5 stelle, 3 morali, nessuna democrazia

Con la comunicazione della sospensione dal Movimento 5 stelle a Pizzarotti non si è soltanto consumato l’ultimo atto di un divorzio da tempo annunciato tra il partito di Beppe Grillo e il sindaco di Parma, da sempre critico su molte scelte del movimento cui appartiene. Si sono anche spente definitivamente le ultime speranze di democrazia e trasparenza per i 5 stelle, oltre che mostrata la totale mancanza di una morale.
Anzi no, di morali ce ne sono diverse: addirittura tre.

La prima morale è quella che riguarda gli avversari politici.
Se un amministratore, un consigliere o un parlamentare di un partito avversario è destinatario di una misura giudiziaria viene immediatamente bollato come delinquente e il partito di cui è membro, con un sillogismo aristotelico di facile comprensione (ma ben privo di logica), diventa automaticamente un ricettacolo di ladri. Questo quando sono gentili, altrimenti diventano mafiosi, camorristi o servi delle lobby e di svariati (per lo più immaginari) interessi illeciti. Poco importa la natura del provvedimento giudiziario, nonostante ci sia una notevole differenza fra un avviso di garanzia e una condanna, anche solo in primo grado. Nel primo caso infatti si tratta di un provvedimento non necessariamente causato da forti sospetti di colpevolezza, a volte si tratta di un atto dovuto, mentre il secondo è il frutto di un processo, per il quale sono state concluse le indagini, sono state presentate le prove e l’imputato ha avuto la possibilità di difendersi e tutte le garanzie necessarie.

Tutto ciò vale però solo per gli altri partiti. Quando ad essere oggetto della misura è un esponente del movimento tutto cambia. Loro sono infatti persone oneste che si sono sporcate le mani per risolvere dei problemi, che vengono colpiti perchè hanno danneggiato gli interessi illeciti di cui sopra e si battono per la verità. Gli avvisi di garanzia, considerati delle prove della delinquenza degli avversari, sono invece pretesti e azioni politiche quando colpiscono il movimento. E subito arrivano le dimostrazioni di vicinanza del partito ai tutti i suoi esponenti in difficoltà, come testimonia la telefonata di Grillo al sindaco di Livorno Nogarin, indagato per concorso in bancarotta fraudolenta.
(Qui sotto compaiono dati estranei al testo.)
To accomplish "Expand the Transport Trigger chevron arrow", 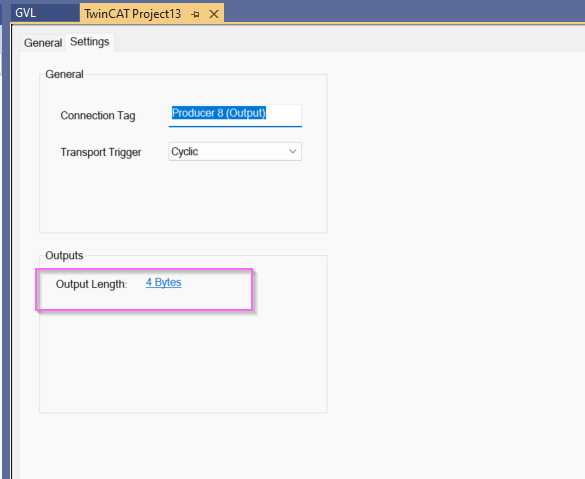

Ma la solidarietà non arriva proprio a tutti. A Parma al posto delle telefonate di supporto arrivano mail firmate “lo staff di Beppe Grillo” che ingiungono sospensione e richiesta di tutti i documenti collegati all’indagine. Il sindaco di Parma è indagato, esattamente come quello di Livorno, ma ad essere sospeso è solo uno dei due. La motivazione pretestuosa sarebbe quella di non aver comunicato allo staff del movimento la ricezione dell’avviso di garanzia e di averlo reso pubblico solo in un secondo momento. Ma a chi lo avrebbe dovuto comunicare Pizzarotti? Ad uno staff che non ha mai risposto a mail, messaggi e telefonate che il sindaco di Parma continuamente inviava ed effettuava?
La vera colpa di Pizzarotti è stata quella di aver molte volte messo in dubbio i diktat dei vertici del movimento, di aver espresso critiche ed essersi discostato dalle linee guida del perfetto grillino: in poche parole è colpevole di libertà di espressione.
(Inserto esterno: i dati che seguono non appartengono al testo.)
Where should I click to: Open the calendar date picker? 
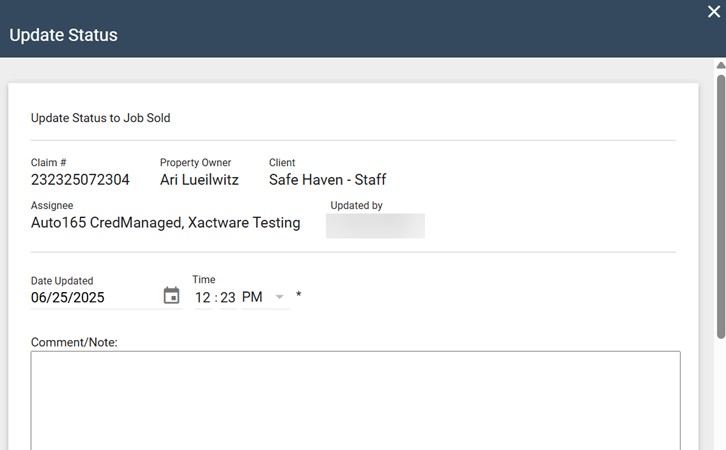(172, 296)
L’aspetto più preoccupante dell’intera vicenda non è però la tripla morale del movimento, ma la sua totale mancanza di democrazia. Lo staff di Beppe Grillo non è un organo ufficiale del movimento, Grillo non svolge alcun ruolo all’interno del partito: non è segretario e non è membro del direttorio (che però ha de facto nominato lui). Eppure questo staff ha ugualmente potere di vita o di morte su tutti gli iscritti al movimento, uno staff che nessuno ha eletto. Quando un gruppo di persone non certo scelte dal popolo, che pure sostengono di rappresentare, ha mani completamente libere nella gestione di un’entità politica non si chiama democrazia, ma dittatura. Gli eletti poi, persone che si trovano a ricoprire cariche pubbliche, non devono rispondere alla legge, ma ad un anonimo staff, selezionato da un’azienda privata di Milano, contro il quale (a differenza della legge) non sono possibile verifiche o ricorsi.

In Germania secondo la Legge Fondamentale (Grundgesetz): “I partiti concorrono alla formazione della volontà politica del popolo. La loro fondazione è libera. Il loro ordinamento interno deve essere conforme ai principi fondamentali della democrazia”.
Il Movimento 5 Stelle, il cui ordinamento interno è tutto tranne che democratico, non potrebbe partecipare alle elezioni tedesche. In Italia urge una legge sui partiti politici, altrimenti rischiamo di essere governati da persone responsabili verso staff anonimi e non, come dovrebbe essere in una democrazia, verso la legge e gli elettori.